L'amnésie soudaine de Richard Bain quant à l'attaque du Métropolis est « hautement suspecte », selon le psychiatre appelé hier à la barre par la Couronne, qui croit que l'homme était en mesure de comprendre ses gestes le soir fatidique.

Le Dr Joel Watts a ajouté que la volonté de l'accusé de mettre en avant des symptômes qu'il associe lui-même à une surdose d'antidépresseurs soulève aussi des questions quant à la possibilité qu'il simule une partie de ses troubles afin d'éviter les conséquences de ses gestes.

Le psychiatre a commencé hier son témoignage devant le juge Guy Cournoyer et les 12 membres du jury qui doivent déterminer dans quel état d'esprit se trouvait Richard Bain le soir où il a attaqué le rassemblement péquiste de la victoire, le 4 septembre 2012. Il y a tué le technicien de scène Denis Blanchette et a gravement blessé son collègue Dave Courage.

« La perte de mémoire soudaine et complète rapportée par M. Bain pour la période où s'est produit le crime présumé n'est appuyée par aucune explication psychologique ou médicale », a-t-il écrit. « M. Bain a aussi plusieurs fois mis en avant de façon non sollicitée qu'il avait eu une surdose de Cymbalta [un antidépresseur] et suggérait que cela réduisait [ou annulait] la responsabilité de ses actes. »

« Je suis d'avis, avec un niveau de certitude raisonnable », que M. Bain était « en mesure d'apprécier la nature de ses actes » et « savait que ses actes étaient mauvais [wrong] » le soir des événements, a écrit Joel Watts dans son rapport présenté hier à la Cour. Il s'agit des deux critères prévus par le Code criminel afin de déterminer si un individu doit être tenu criminellement responsable de ses actes.

Distinguer le bien du mal

En matinée, la Dre Marie-Frédérique Allard - dont les services ont été retenus par la défense - a terminé son témoignage qui durait depuis plus d'une semaine.

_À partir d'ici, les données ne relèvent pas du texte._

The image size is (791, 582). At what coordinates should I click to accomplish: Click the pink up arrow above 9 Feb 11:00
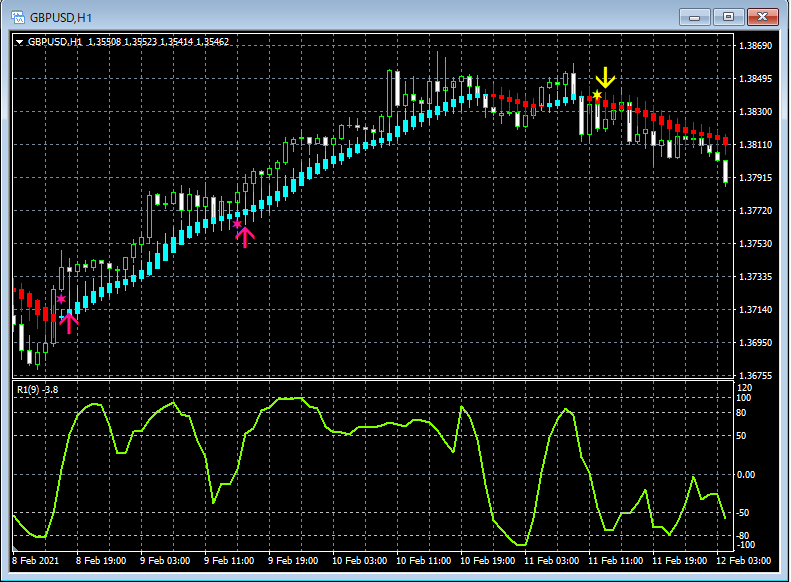click(x=244, y=237)
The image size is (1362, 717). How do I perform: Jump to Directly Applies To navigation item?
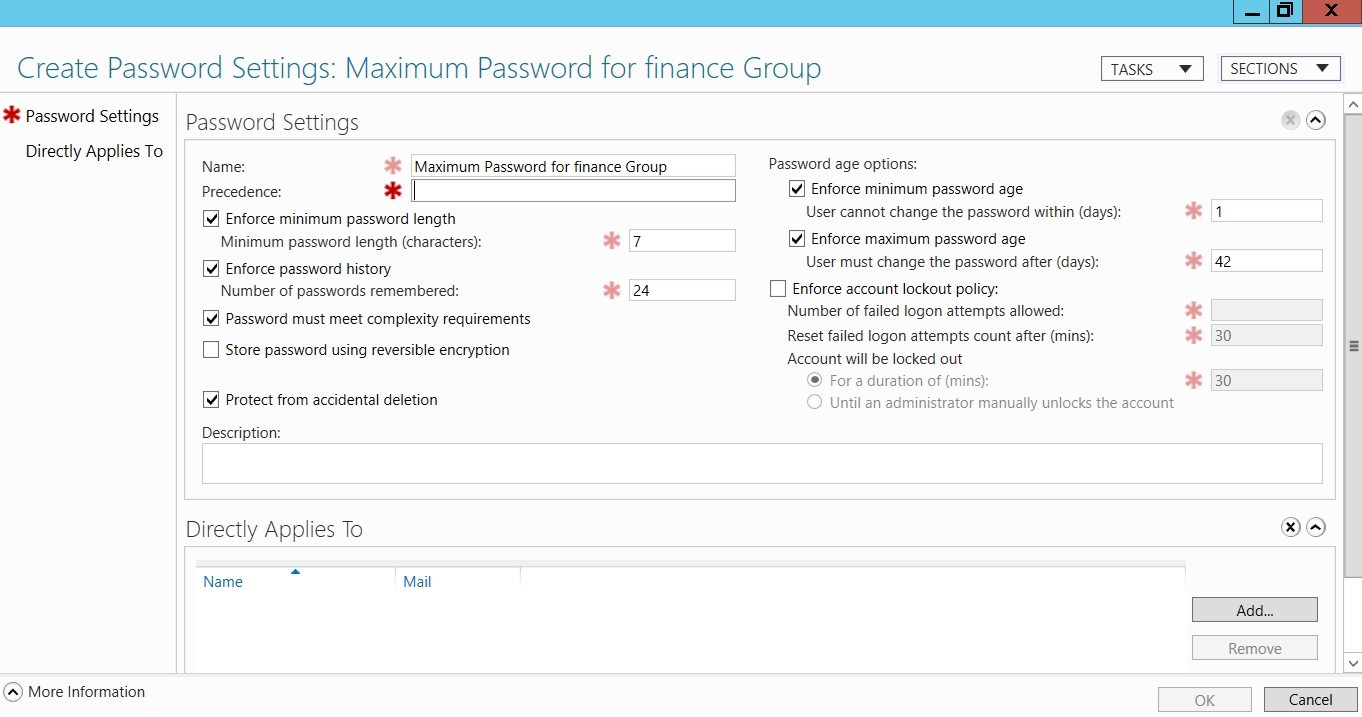(x=94, y=151)
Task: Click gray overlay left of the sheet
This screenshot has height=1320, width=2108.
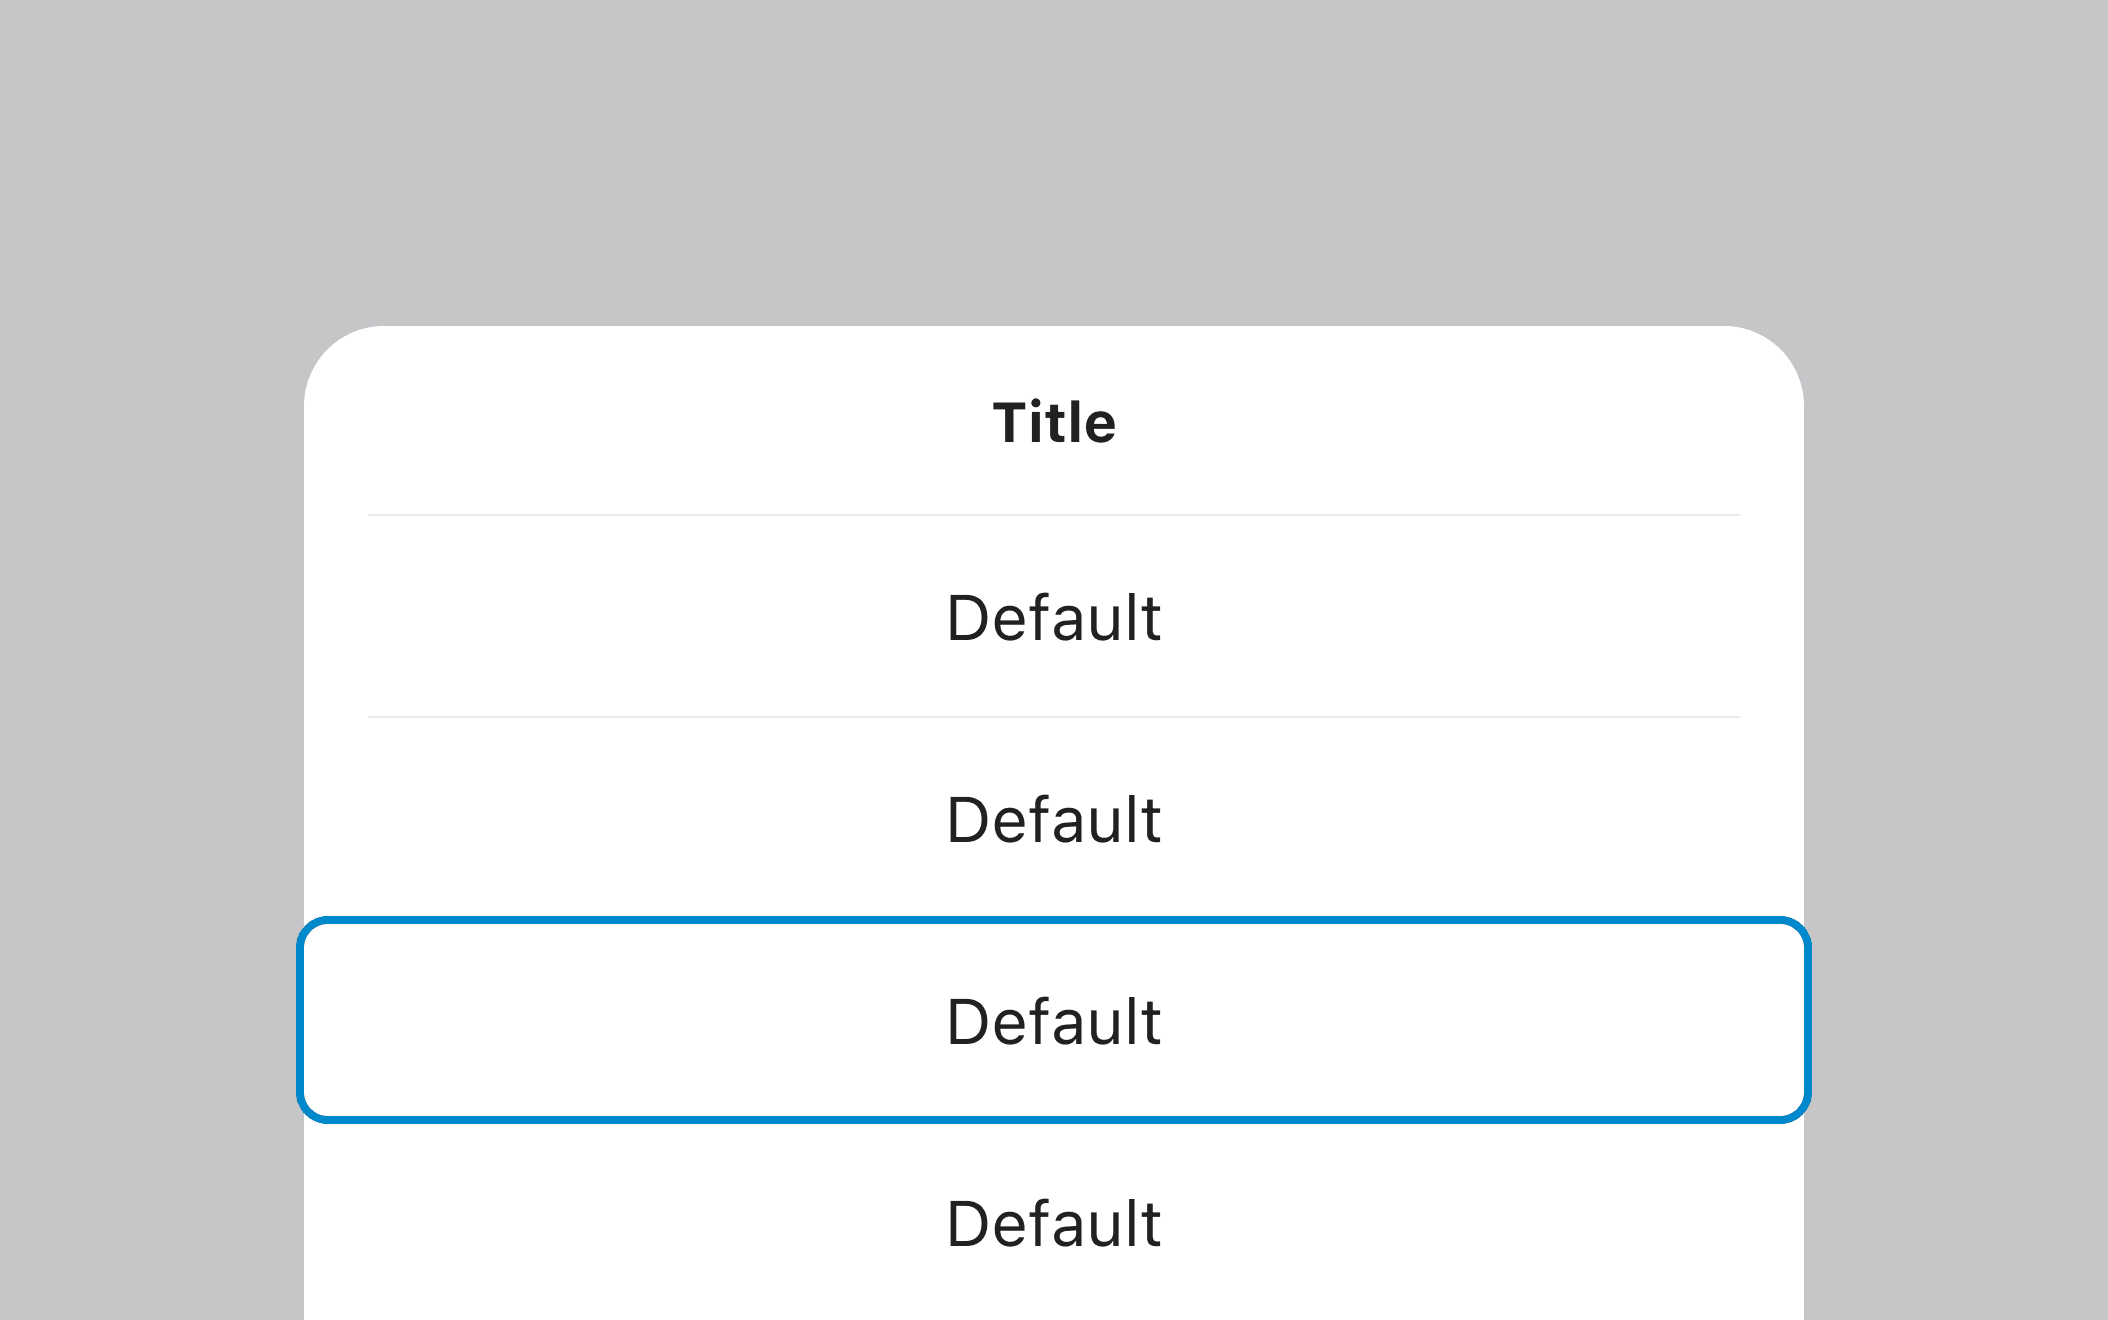Action: click(x=150, y=800)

La psychiatre estime que M. Bain comprenait la nature des gestes qu'il posait, mais que sa psychose l'empêchait d'appliquer sa compréhension des concepts de bien et de mal.

Au contraire, a fait valoir Joel Watts : « M. Bain n'était pas dans un état maniaque, dépressif ou psychotique au moment de la commission des crimes présumés, le 4 septembre 2012 », a-t-il écrit.

« Même s'il les prenait trop à coeur, [ses opinions politiques] ne sont pas plus intenses ou intensément ressenties par M. Bain que chez d'autres individus avec une vision politique extrémiste qui ne souffrent pas de psychose. »

Il continue : « Il est plus probable que M. Bain ait été mécontent des résultats des élections provinciales [et d'avoir été incapable de voter] et des effets imaginés de ce résultat sur son commerce de pêche [un refus du gouvernement de lui accorder des droits de pourvoirie], ce qui a créé en lui de la colère et une manifestation physique de cette colère. Cette colère n'était pas le résultat d'un état psychotique. »

Selon lui, le fait que Bain ait camouflé son apparence avec un masque et ait retiré la plaque d'immatriculation de son auto suggère qu'il voulait éviter d'être identifié pendant qu'il commettait un acte qu'il savait incorrect.